Fragment dokumentu:
___
Post autor: info z TMK » 22.12.2015, 19:11

A nie było czasem tak, że ze strony Lechii wybiegła ekipa tylko z 1 wagonu bo pozostałe zostały zablokowane przez psy? Tak mi się coś kojarzy.



zapalnik.
Posty: 90
Rejestracja: 22.12.2015, 11:20

Re: Zgody, akcje (h) "bez kalkulatorów''

Post autor: zapalnik. » 22.12.2015, 19:38

Było, ale w drobnym stopniu

Larkson1908
Posty: 128
Rejestracja: 14.01.2010, 14:17

Re: Zgody, akcje (h) "bez kalkulatorów''

Post autor: Larkson1908 » 22.12.2015, 19:57

Raków Częstochowa nie wybrał się pod kasy Wisły Kraków(bodajżę II liga) ?

ponadwami
Posty: 70
Rejestracja: 14.11.2014, 16:24

Re: Zgody, akcje (h) "bez kalkulatorów''

Post autor: ponadwami » 22.12.2015, 23:22

Co do akcji bez kalkulowania to można dodać starcie ze Śląskiem u nas przed derbami bodajże w 2010r. Starcie oficjalnie na remis, lecz sami wrocławscy z K na czele przyznawali, że się trochę przeliczyli i zabrakło komunikacji (kolumna 200 aut). Tylko niech nikt nie wyjeżdża z tą mityczną historią o spierdalaniu pod kasy bo cofamy się by was przepuścić przez rów co chwilowo wykorzystujecie i wkrada się lekki popłoch, który zaraz mija i raczej nie wychodzicie in plus. Ogólnie całkiem fajna i klimatyczna akcja bez kalkulacji :).

Jaskół
Posty: 294
Rejestracja: 25.08.2013, 10:05

Re: Zgody, akcje (h) "bez kalkulatorów''

Post autor: Jaskół » 23.12.2015, 00:53

Larkson1908 pisze:Raków Częstochowa nie wybrał się pod kasy Wisły Kraków(bodajżę II liga) ?
Mówisz o drugiej połowie lat 90tych? Wisła bodajże wtedy zaatakowała autokar Rakowa, ale ostatecznie Raków Krakusów przegonił. Chyba w tym samym sezonie w Częstochowie Raków na rzecz Wisły stracił jakąś flagę. Gadałem kiedyś na kadrze z typem z Rakowa i w ten sposób to mniej więcej przedstawiał.
''Znasz już koszernej demokracji smak
A tolerancji knebel dławi, gdy chcesz krzyczeć
Poczucie ciągłej winy, w którym chcą byś trwał
By cię uciszyć ksenofobią szantażują kraj...''

EMIGRANT_UK
Posty: 34
Rejestracja: 15.03.2014, 12:35

Re: Zgody, akcje (h) "bez kalkulatorów''

Post autor: EMIGRANT_UK » 23.12.2015, 01:20

Stalowka zachowala sie frajsersko w stosunku do KSZO, wiec za to datali od nas nauczke.
___
Treść zadania A: Proszę przepisać bez zmian te wiersze rekordów, które leżą między wierszem zawierającym "Expand the Billing sidebar section" a wierszem zawierającym "tap(1180, 915)", włącznie z obydwoma.

(Pozycje danych)
___
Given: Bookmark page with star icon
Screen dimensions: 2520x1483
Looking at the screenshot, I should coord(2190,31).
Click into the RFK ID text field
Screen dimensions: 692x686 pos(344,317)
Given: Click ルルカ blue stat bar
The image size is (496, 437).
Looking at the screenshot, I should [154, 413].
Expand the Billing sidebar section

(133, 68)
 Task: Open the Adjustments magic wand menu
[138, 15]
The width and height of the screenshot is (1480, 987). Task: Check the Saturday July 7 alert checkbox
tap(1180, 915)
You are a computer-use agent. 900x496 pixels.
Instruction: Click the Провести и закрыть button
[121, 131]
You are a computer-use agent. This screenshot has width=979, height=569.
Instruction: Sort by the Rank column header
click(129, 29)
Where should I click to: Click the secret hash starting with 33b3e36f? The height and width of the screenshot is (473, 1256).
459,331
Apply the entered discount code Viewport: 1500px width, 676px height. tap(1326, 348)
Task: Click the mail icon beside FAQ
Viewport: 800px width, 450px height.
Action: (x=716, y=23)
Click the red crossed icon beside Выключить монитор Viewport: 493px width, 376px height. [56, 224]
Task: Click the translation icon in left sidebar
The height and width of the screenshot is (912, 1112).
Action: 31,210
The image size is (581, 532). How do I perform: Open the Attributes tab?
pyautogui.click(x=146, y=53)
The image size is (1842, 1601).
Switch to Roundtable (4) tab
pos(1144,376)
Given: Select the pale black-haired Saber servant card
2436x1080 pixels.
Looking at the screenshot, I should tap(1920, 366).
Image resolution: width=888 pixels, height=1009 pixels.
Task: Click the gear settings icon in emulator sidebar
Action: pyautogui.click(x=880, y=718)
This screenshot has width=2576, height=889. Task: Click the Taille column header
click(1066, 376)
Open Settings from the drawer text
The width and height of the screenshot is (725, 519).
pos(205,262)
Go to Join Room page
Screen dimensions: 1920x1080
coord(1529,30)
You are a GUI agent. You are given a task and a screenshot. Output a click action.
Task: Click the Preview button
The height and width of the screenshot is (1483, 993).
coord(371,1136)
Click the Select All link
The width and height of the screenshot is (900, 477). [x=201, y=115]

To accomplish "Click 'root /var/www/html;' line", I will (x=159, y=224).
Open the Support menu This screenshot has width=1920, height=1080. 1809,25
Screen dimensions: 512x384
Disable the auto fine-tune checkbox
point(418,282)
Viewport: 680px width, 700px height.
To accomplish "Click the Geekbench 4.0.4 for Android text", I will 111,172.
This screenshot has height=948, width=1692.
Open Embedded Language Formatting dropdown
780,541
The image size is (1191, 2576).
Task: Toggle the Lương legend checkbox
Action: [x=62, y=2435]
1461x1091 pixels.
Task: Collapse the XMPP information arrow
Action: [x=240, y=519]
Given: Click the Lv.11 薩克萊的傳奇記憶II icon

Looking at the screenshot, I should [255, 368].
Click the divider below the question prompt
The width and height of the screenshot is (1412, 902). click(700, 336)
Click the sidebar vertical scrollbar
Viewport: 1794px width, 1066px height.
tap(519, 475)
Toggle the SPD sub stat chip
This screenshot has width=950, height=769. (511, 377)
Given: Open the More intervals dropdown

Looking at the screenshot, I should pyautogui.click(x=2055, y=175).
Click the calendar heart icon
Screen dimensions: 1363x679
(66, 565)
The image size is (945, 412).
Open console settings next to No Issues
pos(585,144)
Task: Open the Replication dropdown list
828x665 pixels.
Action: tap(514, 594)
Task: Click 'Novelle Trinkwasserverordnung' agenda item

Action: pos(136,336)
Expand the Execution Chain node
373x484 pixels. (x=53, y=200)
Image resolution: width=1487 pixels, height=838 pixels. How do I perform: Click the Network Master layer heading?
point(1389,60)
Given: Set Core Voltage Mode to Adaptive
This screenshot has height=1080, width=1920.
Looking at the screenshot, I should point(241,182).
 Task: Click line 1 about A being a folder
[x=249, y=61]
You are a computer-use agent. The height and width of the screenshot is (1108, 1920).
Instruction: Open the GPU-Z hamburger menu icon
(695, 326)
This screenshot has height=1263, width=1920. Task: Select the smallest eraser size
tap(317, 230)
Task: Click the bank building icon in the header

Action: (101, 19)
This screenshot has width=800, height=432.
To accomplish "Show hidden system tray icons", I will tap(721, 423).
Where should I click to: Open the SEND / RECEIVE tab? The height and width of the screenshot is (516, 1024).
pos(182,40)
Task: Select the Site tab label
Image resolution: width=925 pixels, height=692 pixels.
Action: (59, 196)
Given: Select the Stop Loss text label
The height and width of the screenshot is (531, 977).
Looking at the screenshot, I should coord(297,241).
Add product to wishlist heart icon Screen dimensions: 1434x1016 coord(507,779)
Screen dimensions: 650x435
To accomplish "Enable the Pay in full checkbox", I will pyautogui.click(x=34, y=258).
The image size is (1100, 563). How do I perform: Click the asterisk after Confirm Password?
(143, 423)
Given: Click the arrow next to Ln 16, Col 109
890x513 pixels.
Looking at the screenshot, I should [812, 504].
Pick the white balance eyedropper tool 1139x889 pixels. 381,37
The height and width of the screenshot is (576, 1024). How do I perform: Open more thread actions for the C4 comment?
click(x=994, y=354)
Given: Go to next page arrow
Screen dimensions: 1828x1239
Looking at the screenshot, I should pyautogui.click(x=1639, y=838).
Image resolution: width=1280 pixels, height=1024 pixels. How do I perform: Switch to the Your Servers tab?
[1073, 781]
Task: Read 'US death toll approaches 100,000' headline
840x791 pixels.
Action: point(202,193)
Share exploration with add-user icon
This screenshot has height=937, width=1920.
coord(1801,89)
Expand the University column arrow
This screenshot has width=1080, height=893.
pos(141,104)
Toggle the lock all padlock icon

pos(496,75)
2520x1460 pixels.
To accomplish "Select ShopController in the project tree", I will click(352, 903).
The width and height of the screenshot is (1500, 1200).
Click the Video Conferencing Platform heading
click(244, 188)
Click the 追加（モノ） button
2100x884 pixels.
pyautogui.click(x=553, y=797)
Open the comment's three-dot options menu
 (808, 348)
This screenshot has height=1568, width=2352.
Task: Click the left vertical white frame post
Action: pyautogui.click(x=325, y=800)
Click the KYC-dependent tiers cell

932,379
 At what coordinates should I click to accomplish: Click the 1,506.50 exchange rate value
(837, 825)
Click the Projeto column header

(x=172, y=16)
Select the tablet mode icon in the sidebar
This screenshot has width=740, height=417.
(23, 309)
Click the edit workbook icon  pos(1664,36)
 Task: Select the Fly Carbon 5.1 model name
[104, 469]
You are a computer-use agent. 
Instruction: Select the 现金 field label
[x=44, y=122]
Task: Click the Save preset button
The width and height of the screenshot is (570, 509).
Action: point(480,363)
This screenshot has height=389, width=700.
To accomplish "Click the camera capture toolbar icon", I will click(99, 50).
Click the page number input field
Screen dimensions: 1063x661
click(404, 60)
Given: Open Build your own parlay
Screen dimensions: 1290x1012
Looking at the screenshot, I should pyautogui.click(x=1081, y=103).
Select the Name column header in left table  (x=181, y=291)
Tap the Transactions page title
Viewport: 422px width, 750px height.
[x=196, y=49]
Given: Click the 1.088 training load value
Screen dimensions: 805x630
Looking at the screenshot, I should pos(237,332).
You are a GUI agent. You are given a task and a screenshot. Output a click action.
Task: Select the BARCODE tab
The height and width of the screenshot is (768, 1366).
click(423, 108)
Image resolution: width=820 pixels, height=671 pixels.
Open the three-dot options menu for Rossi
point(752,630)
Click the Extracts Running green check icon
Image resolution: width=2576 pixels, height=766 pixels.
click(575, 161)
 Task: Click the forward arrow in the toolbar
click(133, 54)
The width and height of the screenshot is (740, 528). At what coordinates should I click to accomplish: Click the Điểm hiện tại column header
___
Treść zadania B: Proszę wymienić wszystkie nazwy użytkowników, które w wątku forum występują po oznaczeniu „Post autor:”.

Rozwiązanie A:
Expand the Billing sidebar section

(133, 68)
 Task: Open the Adjustments magic wand menu
[138, 15]
The width and height of the screenshot is (1480, 987). Task: Check the Saturday July 7 alert checkbox
tap(1180, 915)

Rozwiązanie B:
info z TMK
zapalnik.
Larkson1908
ponadwami
Jaskół
EMIGRANT_UK